The field of virtual try-on and human animation is rapidly advancing, with a clear trend towards leveraging large multimodal models (LMMs) and diffusion models to enhance the quality, controllability, and versatility of generated content. Innovations are particularly focused on improving text editability, handling significant viewpoint changes, and ensuring lightweight yet effective model architectures. These developments are enabling more realistic and detailed virtual try-on experiences, as well as more dynamic and adaptable human animations. The integration of LMMs is proving crucial for generating detailed descriptions and ensuring high-quality outputs across diverse scenarios. Additionally, the field is seeing a move towards more interactive and automated garment estimation, generation, and editing, facilitated by advancements in vision-language models (VLMs).
Noteworthy Papers
- PromptDresser: Enhances virtual try-on by leveraging detailed text prompts for high-quality and versatile clothing manipulation.

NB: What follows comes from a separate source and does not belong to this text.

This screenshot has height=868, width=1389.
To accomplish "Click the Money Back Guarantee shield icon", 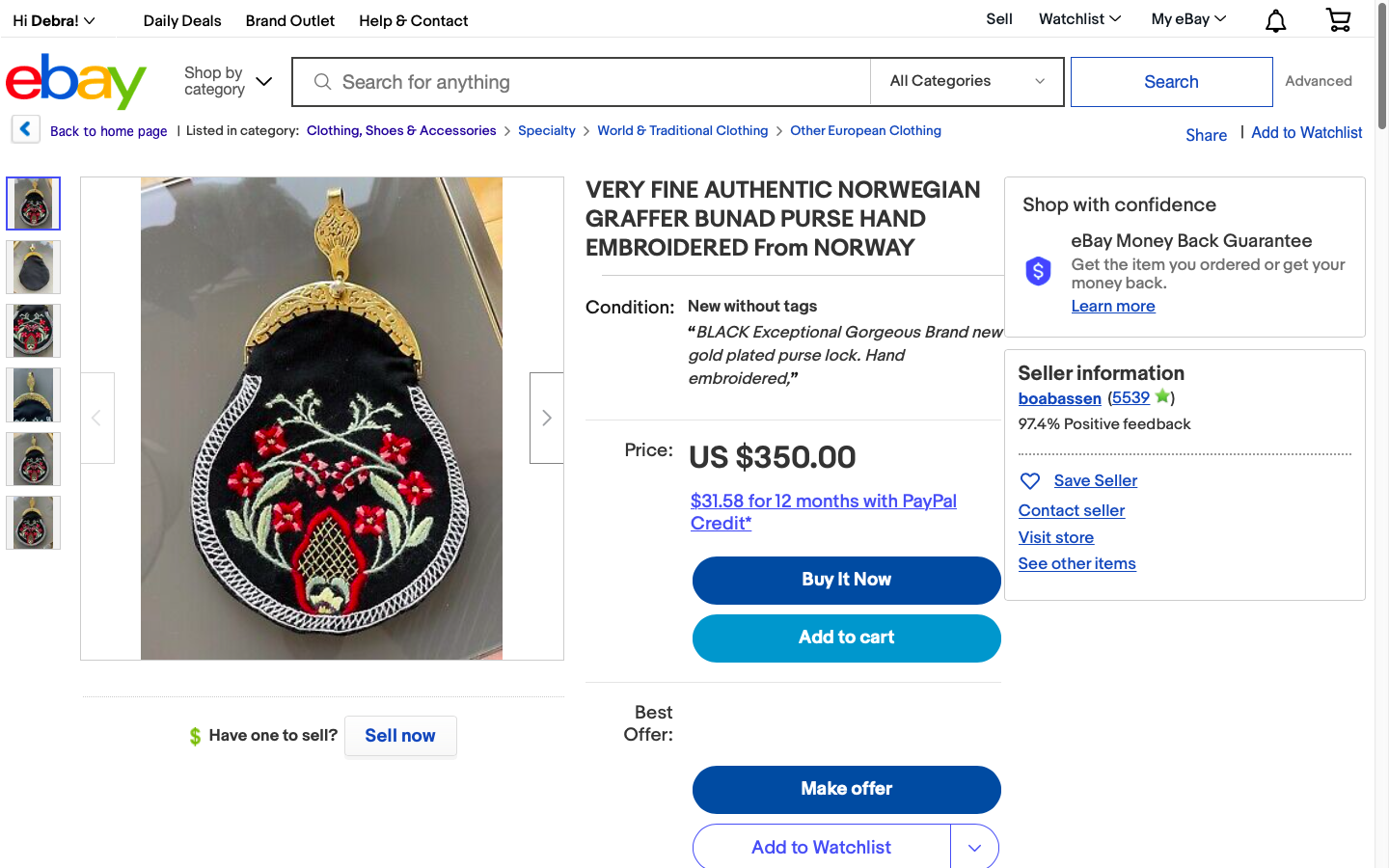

- Free-viewpoint Human Animation: Introduces a pose-correlated reference selection strategy to support substantial viewpoint variations in human animation.
- DreamFit: Offers a lightweight solution for garment-centric human generation, ensuring high-quality results across diverse scenarios.
- ChatGarment: Automates garment estimation, generation, and editing through interactive dialogue, leveraging large vision-language models.